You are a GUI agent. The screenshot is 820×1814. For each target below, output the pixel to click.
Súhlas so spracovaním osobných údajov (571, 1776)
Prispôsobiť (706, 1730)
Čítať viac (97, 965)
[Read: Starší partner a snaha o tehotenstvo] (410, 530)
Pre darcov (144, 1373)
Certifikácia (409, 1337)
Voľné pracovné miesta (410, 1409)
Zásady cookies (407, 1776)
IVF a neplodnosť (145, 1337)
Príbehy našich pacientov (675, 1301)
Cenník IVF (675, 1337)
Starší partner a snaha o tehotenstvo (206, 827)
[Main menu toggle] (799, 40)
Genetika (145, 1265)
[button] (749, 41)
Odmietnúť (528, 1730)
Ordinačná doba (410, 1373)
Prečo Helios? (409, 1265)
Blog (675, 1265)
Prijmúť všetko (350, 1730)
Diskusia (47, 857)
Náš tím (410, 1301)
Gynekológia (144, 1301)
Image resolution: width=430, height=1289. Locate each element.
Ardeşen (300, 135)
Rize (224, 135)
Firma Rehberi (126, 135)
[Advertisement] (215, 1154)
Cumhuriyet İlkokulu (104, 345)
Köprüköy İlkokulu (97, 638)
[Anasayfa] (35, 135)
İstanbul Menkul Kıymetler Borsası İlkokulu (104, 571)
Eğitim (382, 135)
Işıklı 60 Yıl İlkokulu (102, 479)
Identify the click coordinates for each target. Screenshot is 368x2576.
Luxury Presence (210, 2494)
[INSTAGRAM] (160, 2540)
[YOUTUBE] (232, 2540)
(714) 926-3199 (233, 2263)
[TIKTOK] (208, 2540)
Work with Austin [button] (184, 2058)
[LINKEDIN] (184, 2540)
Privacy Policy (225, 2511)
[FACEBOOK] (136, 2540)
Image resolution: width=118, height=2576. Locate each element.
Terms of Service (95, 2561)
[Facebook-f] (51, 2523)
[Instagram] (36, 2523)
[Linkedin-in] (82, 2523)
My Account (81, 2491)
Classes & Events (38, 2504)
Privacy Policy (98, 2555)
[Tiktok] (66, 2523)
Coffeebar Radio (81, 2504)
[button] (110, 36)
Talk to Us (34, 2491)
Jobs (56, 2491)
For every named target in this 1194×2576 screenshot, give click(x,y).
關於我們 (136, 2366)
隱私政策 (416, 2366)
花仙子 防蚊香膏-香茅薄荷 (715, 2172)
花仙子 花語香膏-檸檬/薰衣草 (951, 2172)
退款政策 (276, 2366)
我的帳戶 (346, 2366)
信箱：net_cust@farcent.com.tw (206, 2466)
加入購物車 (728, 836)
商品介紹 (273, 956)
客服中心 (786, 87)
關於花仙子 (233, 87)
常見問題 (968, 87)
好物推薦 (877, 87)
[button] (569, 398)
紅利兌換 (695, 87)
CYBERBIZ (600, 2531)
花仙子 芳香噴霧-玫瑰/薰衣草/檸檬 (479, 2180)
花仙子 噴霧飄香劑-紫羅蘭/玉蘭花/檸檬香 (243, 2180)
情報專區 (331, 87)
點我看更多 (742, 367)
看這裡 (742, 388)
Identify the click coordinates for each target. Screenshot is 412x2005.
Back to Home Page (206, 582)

• • • • •

**WHAT IS REQUIRED**
Go through the records above and copy each line exactly.

**EXPECTED OUTPUT**
You are a GUI agent. The screenshot is 820×1814. For each target below, output the pixel to click.
Súhlas so spracovaním osobných údajov (571, 1776)
Prispôsobiť (706, 1730)
Čítať viac (97, 965)
[Read: Starší partner a snaha o tehotenstvo] (410, 530)
Pre darcov (144, 1373)
Certifikácia (409, 1337)
Voľné pracovné miesta (410, 1409)
Zásady cookies (407, 1776)
IVF a neplodnosť (145, 1337)
Príbehy našich pacientov (675, 1301)
Cenník IVF (675, 1337)
Starší partner a snaha o tehotenstvo (206, 827)
[Main menu toggle] (799, 40)
Genetika (145, 1265)
[button] (749, 41)
Odmietnúť (528, 1730)
Ordinačná doba (410, 1373)
Prečo Helios? (409, 1265)
Blog (675, 1265)
Prijmúť všetko (350, 1730)
Diskusia (47, 857)
Náš tím (410, 1301)
Gynekológia (144, 1301)
Image resolution: width=430, height=1289. Locate each element.
Ardeşen (300, 135)
Rize (224, 135)
Firma Rehberi (126, 135)
[Advertisement] (215, 1154)
Cumhuriyet İlkokulu (104, 345)
Köprüköy İlkokulu (97, 638)
[Anasayfa] (35, 135)
İstanbul Menkul Kıymetler Borsası İlkokulu (104, 571)
Eğitim (382, 135)
Işıklı 60 Yıl İlkokulu (102, 479)
Identify the click coordinates for each target. Screenshot is 368x2576.
Luxury Presence (210, 2494)
[INSTAGRAM] (160, 2540)
[YOUTUBE] (232, 2540)
(714) 926-3199 (233, 2263)
[TIKTOK] (208, 2540)
Work with Austin [button] (184, 2058)
[LINKEDIN] (184, 2540)
Privacy Policy (225, 2511)
[FACEBOOK] (136, 2540)
Image resolution: width=118, height=2576. Locate each element.
Terms of Service (95, 2561)
[Facebook-f] (51, 2523)
[Instagram] (36, 2523)
[Linkedin-in] (82, 2523)
My Account (81, 2491)
Classes & Events (38, 2504)
Privacy Policy (98, 2555)
[Tiktok] (66, 2523)
Coffeebar Radio (81, 2504)
[button] (110, 36)
Talk to Us (34, 2491)
Jobs (56, 2491)
For every named target in this 1194×2576 screenshot, give click(x,y).
關於我們 (136, 2366)
隱私政策 (416, 2366)
花仙子 防蚊香膏-香茅薄荷 (715, 2172)
花仙子 花語香膏-檸檬/薰衣草 (951, 2172)
退款政策 (276, 2366)
我的帳戶 (346, 2366)
信箱：net_cust@farcent.com.tw (206, 2466)
加入購物車 (728, 836)
商品介紹 (273, 956)
客服中心 (786, 87)
關於花仙子 (233, 87)
常見問題 (968, 87)
好物推薦 (877, 87)
[button] (569, 398)
紅利兌換 (695, 87)
CYBERBIZ (600, 2531)
花仙子 芳香噴霧-玫瑰/薰衣草/檸檬 (479, 2180)
花仙子 噴霧飄香劑-紫羅蘭/玉蘭花/檸檬香 (243, 2180)
情報專區 (331, 87)
點我看更多 (742, 367)
看這裡 (742, 388)
Identify the click coordinates for each target. Screenshot is 412x2005.
Back to Home Page (206, 582)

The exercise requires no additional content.